PROBLEM DETAILS »
Within the material below, how many lines contain the word "beside"? Give that number only.

====

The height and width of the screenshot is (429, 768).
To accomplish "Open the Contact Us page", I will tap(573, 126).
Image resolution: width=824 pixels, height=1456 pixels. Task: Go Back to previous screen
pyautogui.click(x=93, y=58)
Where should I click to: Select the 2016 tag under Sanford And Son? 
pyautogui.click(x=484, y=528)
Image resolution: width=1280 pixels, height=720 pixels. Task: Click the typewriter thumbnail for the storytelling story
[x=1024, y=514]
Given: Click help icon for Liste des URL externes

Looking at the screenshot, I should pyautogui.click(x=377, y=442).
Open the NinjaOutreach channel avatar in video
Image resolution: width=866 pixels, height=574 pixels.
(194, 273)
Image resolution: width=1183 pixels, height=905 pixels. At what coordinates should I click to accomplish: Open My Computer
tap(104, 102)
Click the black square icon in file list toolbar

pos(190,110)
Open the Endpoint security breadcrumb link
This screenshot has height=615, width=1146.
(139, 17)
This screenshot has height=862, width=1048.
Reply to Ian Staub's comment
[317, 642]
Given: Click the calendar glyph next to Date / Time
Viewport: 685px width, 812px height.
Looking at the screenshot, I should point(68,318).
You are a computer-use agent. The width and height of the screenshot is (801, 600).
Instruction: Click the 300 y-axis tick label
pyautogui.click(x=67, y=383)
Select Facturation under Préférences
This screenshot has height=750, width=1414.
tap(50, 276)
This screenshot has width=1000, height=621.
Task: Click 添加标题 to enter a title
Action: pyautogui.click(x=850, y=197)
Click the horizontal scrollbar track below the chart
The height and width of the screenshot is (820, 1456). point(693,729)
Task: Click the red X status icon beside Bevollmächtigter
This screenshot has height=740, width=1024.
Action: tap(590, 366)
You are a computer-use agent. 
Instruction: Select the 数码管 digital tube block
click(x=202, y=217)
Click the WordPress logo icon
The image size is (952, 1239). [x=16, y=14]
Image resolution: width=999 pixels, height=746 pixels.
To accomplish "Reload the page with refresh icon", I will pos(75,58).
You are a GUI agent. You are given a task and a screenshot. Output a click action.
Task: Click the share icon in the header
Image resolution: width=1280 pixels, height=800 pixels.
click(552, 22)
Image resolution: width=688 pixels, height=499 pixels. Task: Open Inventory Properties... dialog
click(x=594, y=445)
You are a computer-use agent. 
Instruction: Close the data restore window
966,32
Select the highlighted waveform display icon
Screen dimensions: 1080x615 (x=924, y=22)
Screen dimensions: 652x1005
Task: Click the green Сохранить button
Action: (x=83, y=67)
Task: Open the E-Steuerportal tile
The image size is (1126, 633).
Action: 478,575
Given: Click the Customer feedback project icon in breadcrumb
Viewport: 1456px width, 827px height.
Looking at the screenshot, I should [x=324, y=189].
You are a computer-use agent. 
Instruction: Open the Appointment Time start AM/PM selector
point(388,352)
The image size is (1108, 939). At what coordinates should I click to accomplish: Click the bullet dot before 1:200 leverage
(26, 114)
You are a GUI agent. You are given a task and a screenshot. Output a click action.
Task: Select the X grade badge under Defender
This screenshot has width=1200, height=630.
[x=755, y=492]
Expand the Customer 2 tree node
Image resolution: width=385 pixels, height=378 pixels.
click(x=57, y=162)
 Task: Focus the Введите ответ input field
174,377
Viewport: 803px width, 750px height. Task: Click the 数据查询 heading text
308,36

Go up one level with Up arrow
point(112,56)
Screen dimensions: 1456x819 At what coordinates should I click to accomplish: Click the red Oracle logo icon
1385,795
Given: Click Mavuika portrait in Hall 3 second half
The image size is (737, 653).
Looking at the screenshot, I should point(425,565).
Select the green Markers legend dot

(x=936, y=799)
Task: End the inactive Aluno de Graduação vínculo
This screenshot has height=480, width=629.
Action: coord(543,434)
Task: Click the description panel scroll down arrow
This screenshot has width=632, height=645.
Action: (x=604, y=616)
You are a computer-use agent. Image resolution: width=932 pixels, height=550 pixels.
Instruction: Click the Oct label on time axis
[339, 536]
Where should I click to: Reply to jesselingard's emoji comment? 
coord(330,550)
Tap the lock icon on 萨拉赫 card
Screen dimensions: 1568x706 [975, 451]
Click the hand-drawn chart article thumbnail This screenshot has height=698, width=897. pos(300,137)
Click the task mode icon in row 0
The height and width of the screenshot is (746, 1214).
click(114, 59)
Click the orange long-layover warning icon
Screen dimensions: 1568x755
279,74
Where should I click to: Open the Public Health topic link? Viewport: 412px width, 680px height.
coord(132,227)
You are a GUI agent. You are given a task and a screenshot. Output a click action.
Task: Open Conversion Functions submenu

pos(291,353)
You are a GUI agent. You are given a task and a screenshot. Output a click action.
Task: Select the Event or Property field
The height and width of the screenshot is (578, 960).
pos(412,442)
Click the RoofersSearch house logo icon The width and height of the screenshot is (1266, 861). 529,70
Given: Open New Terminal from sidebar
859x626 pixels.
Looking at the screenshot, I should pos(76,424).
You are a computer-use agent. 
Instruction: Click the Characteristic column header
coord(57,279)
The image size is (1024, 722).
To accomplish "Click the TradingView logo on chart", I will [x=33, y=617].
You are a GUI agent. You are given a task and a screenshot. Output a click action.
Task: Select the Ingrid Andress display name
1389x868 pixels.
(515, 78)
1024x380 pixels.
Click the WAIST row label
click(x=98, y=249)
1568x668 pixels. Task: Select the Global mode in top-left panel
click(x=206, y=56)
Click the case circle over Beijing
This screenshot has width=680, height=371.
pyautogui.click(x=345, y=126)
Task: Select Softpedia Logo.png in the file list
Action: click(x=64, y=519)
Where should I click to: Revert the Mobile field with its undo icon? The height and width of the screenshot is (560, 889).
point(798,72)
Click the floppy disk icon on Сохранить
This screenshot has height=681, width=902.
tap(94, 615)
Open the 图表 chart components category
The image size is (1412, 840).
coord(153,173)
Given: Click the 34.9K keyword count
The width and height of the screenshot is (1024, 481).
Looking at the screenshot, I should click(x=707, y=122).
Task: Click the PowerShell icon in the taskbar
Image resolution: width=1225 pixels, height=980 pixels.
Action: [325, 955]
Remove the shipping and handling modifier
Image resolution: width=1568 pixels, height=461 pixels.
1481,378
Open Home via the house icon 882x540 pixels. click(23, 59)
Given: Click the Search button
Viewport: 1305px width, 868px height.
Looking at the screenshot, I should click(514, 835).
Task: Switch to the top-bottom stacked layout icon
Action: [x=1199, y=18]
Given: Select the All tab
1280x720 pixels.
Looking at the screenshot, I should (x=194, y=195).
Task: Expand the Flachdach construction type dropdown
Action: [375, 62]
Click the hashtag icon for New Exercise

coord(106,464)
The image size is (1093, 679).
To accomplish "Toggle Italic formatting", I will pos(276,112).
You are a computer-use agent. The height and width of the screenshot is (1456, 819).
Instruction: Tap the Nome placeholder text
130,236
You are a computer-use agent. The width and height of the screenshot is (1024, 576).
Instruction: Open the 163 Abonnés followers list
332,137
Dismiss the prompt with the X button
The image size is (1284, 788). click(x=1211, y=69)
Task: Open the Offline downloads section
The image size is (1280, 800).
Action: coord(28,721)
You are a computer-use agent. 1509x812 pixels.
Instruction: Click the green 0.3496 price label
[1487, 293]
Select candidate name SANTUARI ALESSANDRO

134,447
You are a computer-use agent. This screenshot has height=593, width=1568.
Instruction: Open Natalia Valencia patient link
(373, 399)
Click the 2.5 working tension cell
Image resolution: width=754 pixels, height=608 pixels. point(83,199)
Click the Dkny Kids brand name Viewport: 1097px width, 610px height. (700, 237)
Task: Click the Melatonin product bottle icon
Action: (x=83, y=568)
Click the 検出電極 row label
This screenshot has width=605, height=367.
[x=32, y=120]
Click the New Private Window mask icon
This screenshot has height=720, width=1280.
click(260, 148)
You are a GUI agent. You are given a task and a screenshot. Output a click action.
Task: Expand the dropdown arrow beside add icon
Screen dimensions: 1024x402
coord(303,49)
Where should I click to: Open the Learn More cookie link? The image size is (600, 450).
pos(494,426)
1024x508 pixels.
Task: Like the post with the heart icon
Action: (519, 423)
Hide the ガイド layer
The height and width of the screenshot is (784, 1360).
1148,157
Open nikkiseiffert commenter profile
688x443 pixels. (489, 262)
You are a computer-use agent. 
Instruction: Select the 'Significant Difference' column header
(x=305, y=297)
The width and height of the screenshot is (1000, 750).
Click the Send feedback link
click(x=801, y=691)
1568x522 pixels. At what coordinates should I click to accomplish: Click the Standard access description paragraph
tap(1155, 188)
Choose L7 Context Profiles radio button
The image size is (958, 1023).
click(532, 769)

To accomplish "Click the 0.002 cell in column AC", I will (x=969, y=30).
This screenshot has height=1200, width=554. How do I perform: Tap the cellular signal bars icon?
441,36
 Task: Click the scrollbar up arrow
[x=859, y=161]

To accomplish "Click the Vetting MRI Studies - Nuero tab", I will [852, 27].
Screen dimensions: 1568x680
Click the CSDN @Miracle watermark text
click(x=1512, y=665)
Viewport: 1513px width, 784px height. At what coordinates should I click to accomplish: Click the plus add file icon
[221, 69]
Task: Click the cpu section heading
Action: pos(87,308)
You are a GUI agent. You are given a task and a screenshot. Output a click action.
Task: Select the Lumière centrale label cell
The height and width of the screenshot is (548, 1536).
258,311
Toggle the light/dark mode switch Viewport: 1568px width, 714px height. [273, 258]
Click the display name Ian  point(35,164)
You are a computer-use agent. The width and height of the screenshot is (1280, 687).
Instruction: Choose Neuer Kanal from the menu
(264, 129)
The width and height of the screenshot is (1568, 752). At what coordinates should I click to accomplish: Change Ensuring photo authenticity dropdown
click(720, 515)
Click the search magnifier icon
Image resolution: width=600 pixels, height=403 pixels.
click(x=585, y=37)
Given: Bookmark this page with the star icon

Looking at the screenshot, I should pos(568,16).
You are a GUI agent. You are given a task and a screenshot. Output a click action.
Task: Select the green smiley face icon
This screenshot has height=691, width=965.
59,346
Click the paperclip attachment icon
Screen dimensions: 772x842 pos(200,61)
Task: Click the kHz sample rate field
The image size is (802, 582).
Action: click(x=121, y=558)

====

RESPONSE TO THE EXERCISE »
2